# Forum Learning Russian Language Getting Started with Russian  Somewhat new to Russian... good learning strategies?

## Leyla

Привет!   ::   I just started Russian a couple of months ago, though admittedly it's taking me a while because I'm busy... I am also taking Spanish courses and catch onto that fairly quickly, so I don't think it's a "learning new languages issue", really.  
But anyways, I have the Russian Rosetta Stone (though I dislike how Rosetta Stone does not actually teach you the grammar concepts..) but don't really use it... I mainly use Livemocha (similar to Rosetta Stone, but a free online site where you can also contact native speakers) and supplement it with, well, basically looking up grammar concepts online. Usually that ends up at russianlessons.net.
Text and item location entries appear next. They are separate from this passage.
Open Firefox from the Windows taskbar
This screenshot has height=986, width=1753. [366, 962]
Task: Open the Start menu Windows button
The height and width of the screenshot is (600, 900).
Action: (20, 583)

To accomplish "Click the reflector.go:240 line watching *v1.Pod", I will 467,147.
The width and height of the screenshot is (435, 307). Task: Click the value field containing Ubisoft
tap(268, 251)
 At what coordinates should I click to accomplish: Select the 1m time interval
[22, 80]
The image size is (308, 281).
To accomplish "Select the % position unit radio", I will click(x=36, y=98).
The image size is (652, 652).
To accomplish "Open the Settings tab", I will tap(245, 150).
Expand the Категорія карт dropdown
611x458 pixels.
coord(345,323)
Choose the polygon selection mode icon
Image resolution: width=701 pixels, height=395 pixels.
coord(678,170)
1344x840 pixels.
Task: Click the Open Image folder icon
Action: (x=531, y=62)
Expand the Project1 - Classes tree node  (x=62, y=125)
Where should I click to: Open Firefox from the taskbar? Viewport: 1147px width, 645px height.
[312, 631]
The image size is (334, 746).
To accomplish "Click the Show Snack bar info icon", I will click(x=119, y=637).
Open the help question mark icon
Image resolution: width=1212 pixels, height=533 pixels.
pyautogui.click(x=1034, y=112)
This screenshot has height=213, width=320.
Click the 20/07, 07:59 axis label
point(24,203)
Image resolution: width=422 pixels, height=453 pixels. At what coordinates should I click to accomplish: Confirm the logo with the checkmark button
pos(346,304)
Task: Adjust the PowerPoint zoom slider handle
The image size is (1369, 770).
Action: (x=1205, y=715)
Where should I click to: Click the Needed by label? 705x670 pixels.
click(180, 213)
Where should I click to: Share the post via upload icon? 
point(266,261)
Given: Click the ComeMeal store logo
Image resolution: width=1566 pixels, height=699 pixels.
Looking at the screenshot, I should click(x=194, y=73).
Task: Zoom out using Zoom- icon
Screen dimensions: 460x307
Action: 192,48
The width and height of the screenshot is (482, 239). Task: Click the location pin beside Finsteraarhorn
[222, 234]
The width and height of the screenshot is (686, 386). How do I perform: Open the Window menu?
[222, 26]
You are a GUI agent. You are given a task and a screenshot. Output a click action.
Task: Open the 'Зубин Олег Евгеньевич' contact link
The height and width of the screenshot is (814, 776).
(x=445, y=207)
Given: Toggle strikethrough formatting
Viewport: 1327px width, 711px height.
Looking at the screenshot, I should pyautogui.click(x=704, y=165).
I tried learning my conjugations through them, and apparently got it all wrong...?   ::   So I'm not sure if it's simply my misunderstanding or if the site was incorrect or did not go into enough detail, etc... 
I'm not sure how much I can learn simply through Livemocha and online grammar websites... would you suggest that I get CD's and/or some kind of textbook? Would a Russian/English dictionary also help? Do you have any suggestions pertaining to specific references that I can use? (Brand, name, etc..) 
Thanks for your time!   ::

----------